Figure 4Median weight matrices for full models of derived Hamilton depression rating scale (HAM-D) factors and sum score using three selection strategies. Upper triangles show weights calculated via leave-one-out cross-validation (LOOCV) and lower ones for 3-fold cross validation (3CV) with 1,000 redraws. The left column shows rather equally distributed weights if validation is performed on the pre-selected edges of the network-based statistics (NBS) results. Using the NBS threshold (middle column) to eliminate connections with potentially low predictive capabilities, more of them could be considered in the 1,000 runs of 3CV compared to the number-of-subjects runs of LOOCV. This leads to 0 medians for most 3CV weights. If no threshold was used (right column), the patterns for both methods look quite similar. Weight colors represent the relative influence of the connections on the models and were scaled between 0 and the maximum of each matrix. Yeo atlas: VI, visual; SM, somato-motor; DA, dorsal attention; VA, ventral attention; FT, fronto-temporal; FP, fronto-parietal; DM, default mode; Harvard-Oxford: BG atlas, basal ganglia; CE, cerebellum.
Figure 5Median weight matrices for full models of derived Beck's depression inventory (BDI) factors. Abbreviations and explanations see Figure 4. Compared to the Hamilton depression rating scale (HAM-D), weight matrices for BDI show more pronounced patterns (especially for the analyses without threshold) indicating stronger influences of certain networks.
Figure 6Receiver operating characteristic curves of the unthresholded model of the Hamilton depression rating scale (HAM-D) sum score with 3-fold cross-validation for remission (HAM-D ≤ 7) and response (HAM-D reduction ≥50%). AUC, area under the curve.
Comparison of the factors extracted from the Hamilton depression rating scale (HAM-D) by Olden et al. (2009) and the current analysis.

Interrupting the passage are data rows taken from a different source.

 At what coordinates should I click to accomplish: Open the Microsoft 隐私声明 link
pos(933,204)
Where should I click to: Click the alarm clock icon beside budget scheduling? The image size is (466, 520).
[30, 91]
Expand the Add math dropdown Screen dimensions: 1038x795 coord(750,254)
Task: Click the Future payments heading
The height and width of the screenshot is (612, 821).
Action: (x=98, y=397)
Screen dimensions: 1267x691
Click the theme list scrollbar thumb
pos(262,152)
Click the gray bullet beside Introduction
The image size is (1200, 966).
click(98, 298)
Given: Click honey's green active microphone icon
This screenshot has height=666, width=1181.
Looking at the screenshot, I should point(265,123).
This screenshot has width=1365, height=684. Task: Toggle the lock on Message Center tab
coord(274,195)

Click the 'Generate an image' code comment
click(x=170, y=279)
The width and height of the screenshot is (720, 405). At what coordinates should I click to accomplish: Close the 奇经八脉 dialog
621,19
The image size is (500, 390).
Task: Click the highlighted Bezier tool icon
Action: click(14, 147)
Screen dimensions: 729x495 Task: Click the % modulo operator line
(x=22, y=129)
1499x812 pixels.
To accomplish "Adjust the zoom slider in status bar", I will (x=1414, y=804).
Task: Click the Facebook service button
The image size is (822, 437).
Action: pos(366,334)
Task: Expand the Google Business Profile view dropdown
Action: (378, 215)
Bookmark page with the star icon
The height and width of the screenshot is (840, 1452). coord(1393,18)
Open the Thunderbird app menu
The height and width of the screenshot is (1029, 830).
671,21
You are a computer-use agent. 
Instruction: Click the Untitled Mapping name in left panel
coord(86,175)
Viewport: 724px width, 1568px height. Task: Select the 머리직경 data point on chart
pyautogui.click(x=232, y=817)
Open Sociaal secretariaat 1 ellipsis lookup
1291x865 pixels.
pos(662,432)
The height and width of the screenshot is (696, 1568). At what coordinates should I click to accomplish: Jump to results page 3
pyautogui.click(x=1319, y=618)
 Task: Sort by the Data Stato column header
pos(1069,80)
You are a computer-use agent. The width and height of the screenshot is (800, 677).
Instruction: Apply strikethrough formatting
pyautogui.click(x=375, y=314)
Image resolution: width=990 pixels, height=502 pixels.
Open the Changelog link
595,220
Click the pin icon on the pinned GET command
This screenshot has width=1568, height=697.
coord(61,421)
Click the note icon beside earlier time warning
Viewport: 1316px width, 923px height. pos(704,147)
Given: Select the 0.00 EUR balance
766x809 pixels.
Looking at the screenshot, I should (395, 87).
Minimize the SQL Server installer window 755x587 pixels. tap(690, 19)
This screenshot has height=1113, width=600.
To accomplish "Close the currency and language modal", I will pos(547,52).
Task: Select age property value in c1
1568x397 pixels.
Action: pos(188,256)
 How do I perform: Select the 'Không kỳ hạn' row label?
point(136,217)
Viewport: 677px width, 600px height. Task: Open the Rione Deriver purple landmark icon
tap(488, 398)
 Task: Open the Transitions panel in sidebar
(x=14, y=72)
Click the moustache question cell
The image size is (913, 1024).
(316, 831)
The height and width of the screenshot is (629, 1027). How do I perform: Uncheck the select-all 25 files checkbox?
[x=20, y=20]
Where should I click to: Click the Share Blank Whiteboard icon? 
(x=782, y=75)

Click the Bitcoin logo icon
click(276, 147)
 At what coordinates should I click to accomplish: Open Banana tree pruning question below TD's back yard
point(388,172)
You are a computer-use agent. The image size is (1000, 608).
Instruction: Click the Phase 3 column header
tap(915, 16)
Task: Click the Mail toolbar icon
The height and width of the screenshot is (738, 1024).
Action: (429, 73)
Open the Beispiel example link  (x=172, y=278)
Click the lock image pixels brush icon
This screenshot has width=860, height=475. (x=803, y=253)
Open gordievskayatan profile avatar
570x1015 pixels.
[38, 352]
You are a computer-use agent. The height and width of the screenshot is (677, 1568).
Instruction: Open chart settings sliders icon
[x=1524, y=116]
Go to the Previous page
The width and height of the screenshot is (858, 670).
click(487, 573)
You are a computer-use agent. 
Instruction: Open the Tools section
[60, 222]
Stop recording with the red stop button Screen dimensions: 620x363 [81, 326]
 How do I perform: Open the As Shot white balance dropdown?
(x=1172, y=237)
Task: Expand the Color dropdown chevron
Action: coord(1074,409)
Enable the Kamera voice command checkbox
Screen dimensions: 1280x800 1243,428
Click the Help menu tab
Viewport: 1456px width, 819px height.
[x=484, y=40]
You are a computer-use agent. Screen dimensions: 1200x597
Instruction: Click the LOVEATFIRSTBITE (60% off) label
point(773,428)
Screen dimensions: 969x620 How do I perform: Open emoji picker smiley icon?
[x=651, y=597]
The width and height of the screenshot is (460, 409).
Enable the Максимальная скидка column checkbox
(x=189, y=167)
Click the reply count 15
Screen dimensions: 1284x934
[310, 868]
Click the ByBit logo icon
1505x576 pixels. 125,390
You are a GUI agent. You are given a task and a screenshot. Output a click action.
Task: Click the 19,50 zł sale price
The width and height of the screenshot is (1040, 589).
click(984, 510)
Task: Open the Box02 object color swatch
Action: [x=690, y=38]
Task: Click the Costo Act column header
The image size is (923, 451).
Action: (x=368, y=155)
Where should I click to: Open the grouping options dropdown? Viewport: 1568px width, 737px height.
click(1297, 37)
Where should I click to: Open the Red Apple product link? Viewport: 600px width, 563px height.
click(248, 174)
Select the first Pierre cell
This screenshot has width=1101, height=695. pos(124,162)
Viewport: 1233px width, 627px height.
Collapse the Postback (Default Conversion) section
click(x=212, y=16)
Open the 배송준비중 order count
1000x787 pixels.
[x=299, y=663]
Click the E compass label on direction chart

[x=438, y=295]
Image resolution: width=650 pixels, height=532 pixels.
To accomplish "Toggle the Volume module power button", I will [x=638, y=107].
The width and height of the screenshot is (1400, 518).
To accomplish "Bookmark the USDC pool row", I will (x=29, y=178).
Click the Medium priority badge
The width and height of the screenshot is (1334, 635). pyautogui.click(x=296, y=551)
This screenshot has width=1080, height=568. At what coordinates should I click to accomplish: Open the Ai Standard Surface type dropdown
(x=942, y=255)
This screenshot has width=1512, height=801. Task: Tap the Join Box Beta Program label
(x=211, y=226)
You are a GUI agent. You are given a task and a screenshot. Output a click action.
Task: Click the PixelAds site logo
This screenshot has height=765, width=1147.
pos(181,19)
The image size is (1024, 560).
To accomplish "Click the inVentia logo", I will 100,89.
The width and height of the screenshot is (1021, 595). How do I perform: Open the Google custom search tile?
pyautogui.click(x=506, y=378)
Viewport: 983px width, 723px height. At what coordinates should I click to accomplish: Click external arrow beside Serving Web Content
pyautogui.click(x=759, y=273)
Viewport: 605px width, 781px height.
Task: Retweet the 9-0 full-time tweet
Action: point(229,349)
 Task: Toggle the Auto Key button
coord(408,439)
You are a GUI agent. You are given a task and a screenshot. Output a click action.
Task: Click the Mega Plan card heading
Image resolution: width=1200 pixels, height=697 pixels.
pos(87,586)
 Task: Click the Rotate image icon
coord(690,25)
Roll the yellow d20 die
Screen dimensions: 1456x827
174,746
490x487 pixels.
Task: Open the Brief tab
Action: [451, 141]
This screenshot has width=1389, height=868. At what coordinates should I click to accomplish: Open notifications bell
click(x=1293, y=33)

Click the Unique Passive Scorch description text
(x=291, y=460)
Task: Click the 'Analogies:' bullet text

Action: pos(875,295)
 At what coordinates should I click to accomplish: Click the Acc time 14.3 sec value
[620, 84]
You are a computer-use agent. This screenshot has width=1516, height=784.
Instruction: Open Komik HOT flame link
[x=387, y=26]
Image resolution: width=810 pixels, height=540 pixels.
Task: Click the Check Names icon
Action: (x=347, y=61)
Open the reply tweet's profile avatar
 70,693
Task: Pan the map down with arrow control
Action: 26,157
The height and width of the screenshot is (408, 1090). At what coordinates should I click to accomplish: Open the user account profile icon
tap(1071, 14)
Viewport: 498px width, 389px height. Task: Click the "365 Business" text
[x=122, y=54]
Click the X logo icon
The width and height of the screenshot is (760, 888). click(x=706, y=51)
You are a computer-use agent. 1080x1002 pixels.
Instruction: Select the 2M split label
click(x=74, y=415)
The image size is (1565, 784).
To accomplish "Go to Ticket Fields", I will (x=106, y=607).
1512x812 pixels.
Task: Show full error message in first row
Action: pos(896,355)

| Anxiety | −0.30 | −0.51 | −0.27 | −0.07 | −0.42 | −0.69 |
| Depression | −0.54 | −0.16 | −0.24 | −0.06 | 0.28 | 0.27 |
| Insomnia | 0.74 | −0.09 | −0.27 | 0.06 | 0.16 | 0.05 |
| Somatic | 0.05 | 0.68 | −0.29 | 0.12 | 0.13 | −0.05 |
The table shows regression coefficients β for z-scored columns modeling z-scored rows. “Insomnia” and “Somatic” seem to have a certain agreement with the “late insomnia” and “intestinal-weight” factors. “Depression” might be split up into “suicide-activities” and “insomnia-retardation,” where the negative influence of “late insomnia” could be connected to the strong representation of sleep items in two different factors. The exclusively negative coefficients for “Anxiety” are probably related to the comparably low loadings on the respective items (HAM-D items 10 and 11). This interpretation is also corroborated by the fact that the “depressed-guilt” factor shows the highest anxiety-item loadings and least negative β, whereas the “insomnia-retardation” factor behaves exactly the opposite way.